Credits: inspired to introduction in Raschka, Machine Learning with PyTorch, Chap 18

26. A (Very) Preliminary Introuduction to Graph Neural Networks#

GNNs have been an area of rapid development in recent years. Ac- cording to the State of AI report from 2021 (https://www.stateof.ai/2021-report-launch.html)

GNN are used for

GNN (Graph Neural Network) is a general term for any neural network designed to operate on graph-structured data. It encompasses various architectures that can learn representations of nodes, edges, or entire graphs by aggregating information across graph structures.

GCN (Graph Convolutional Network) is a specific type of GNN that applies convolutional operations to graphs. It’s inspired by the concept of convolution in image processing and operates by aggregating a node’s features with its neighbors’ features, often using a normalized adjacency matrix to preserve structural information.

GCNs are more widely recognized and used, especially since the original GCN paper by Kipf and Welling (2016) made the approach popular for tasks like node classification and link prediction. However, GNN is a broader category, and newer architectures (like Graph Attention Networks or GATs) are also popular under the GNN umbrella for specific applications and improvements on the basic GCN model.

There are many different kinds of graph con- volutions, and the development of new graph convolutions is a very active area of research.

26.1. Introduction to graph data#

from IPython.display import Image

img_url = "https://raw.githubusercontent.com/cfteach/NNDL_DATA621/94de99576a12d36a84046589e11722516d240af6/DATA621/DATA621/images/im1.png"


Image(url=img_url, width = 600)

26.1.1. Undirected graphs#

An undirected graph consists of nodes (in graph theory also often called vertices) that are connected via edges where the order of the nodes and their connection does not matter.

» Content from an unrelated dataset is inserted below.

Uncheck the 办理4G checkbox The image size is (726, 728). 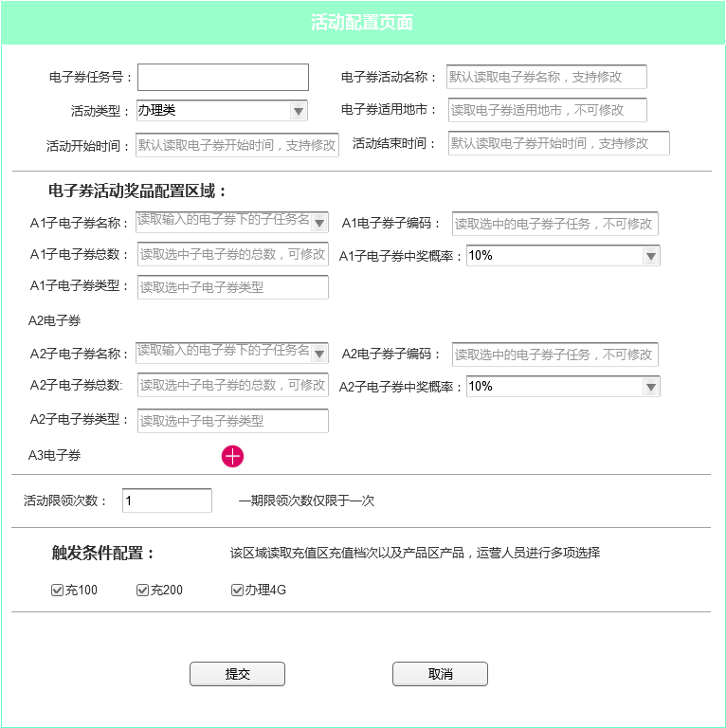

img_url = "https://raw.githubusercontent.com/cfteach/NNDL_DATA621/94de99576a12d36a84046589e11722516d240af6/DATA621/DATA621/images/im2.png"


Image(url=img_url, width = 1000)

26.1.2. Directed graphs#

Directed graphs, in contrast to undirected graphs discussed in the previous section, connect nodes via directed edges. Mathematically they are defined in the same way as an undirected graph, except that \(E\), the set of edges, is a set of ordered pairs. Therefore, element \(x_{ij}\) of A does need not to be equal to \(x_{ji}\).

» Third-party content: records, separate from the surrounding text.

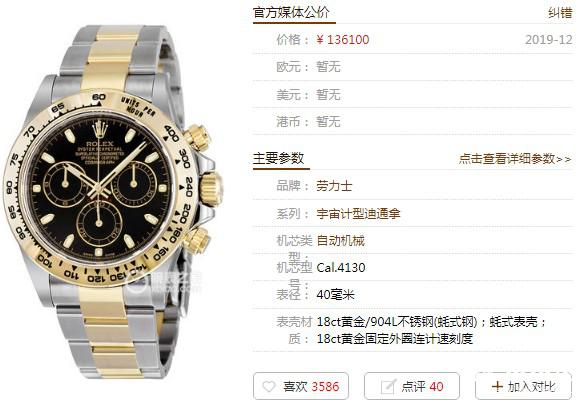Viewport: 587px width, 400px height.
Task: Click the 纠错 correction link
Action: click(x=560, y=13)
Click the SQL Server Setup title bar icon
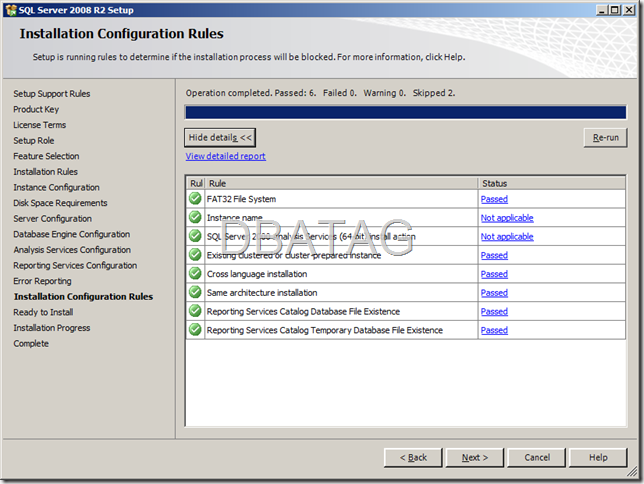The image size is (644, 484). [10, 9]
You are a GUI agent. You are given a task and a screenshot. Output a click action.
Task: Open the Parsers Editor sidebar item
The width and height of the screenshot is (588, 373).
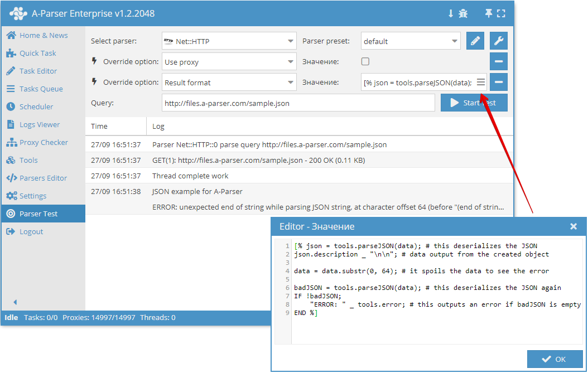43,178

img_url = "https://raw.githubusercontent.com/cfteach/NNDL_DATA621/94de99576a12d36a84046589e11722516d240af6/DATA621/DATA621/images/im3.png"


Image(url=img_url, width = 600)

26.1.3. Labeled graphs#

26.2. Representing molecules as graphs#

Many graphs we are interested in working with have additional information associated with each of their nodes and edges. For example, if you consider the caffeine molecule below. Each node (vertex \(V\)) has \(f_{V}\) features.

img_url = "https://raw.githubusercontent.com/cfteach/NNDL_DATA621/94de99576a12d36a84046589e11722516d240af6/DATA621/DATA621/images/im4.png"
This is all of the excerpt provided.